SAN BENEDETTO DEL TRONTO – Il giudice per le udienze preliminari di Ascoli Piceno Alessandra Panichi ha rinviato a giudizio sette persone fra geometri, amministratori e responsabili della sicurezza accusati di omicidio colposo nella triste vicenda della morte di Alessio Persico. Il processo inizia a San Benedetto l’11 aprile prossimo.
Come si ricorderà, il 3 ottobre del 2005 il piccolo di cinque anni di età cadde nella tromba dell’ascensore in corso di realizzazione nel Bricofer di via Pasubio, mentre la madre faceva delle spese.
Quel vano era pieno d’acqua piovana, per un metro e mezzo di altezza. Attirato lì da un pallone con cui giocava, il piccolo scavalcò la recinzione, cadde e annegò; fu ritrovato solo dopo ore.
Il Gup dunque accoglie la richiesta di rinvio a giudizio formulata dal sostituto procuratore Carmine Pirozzoli, titolare dell’inchiesta.
I rinviati a giudizio si dichiarano tutti innocenti e sono fiduciosi di poter far cadere le accuse nei loro confronti. Proprio questa fiducia nella loro innocenza li ha spinti a non chiedere il rito abbreviato.

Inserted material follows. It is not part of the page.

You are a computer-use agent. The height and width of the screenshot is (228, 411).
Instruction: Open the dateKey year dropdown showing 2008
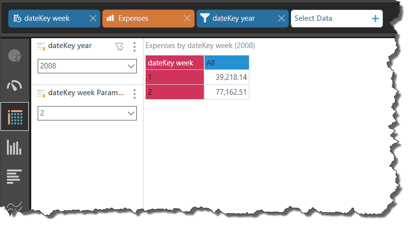pyautogui.click(x=87, y=66)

Si tratta di Giuseppe Nobilioni, titolare dell’impresa di costruzioni che eseguì i lavori, Riccardo Aureli, geometra dell’impresa Nobilioni, Martiniano Martinelli direttore dei lavori nominato dalla Cosmo proprietaria dell’immobile, Giacomo Ulissi, responsabile della sicurezza del cantiere, Nicola Di Nicola amministratore della Cosmo, Massimo Pulcinelli amministratore della ditta omonima locataria della struttura, Riccardo Riccardi, geometra della Cosmo e sovrintendente dei lavori.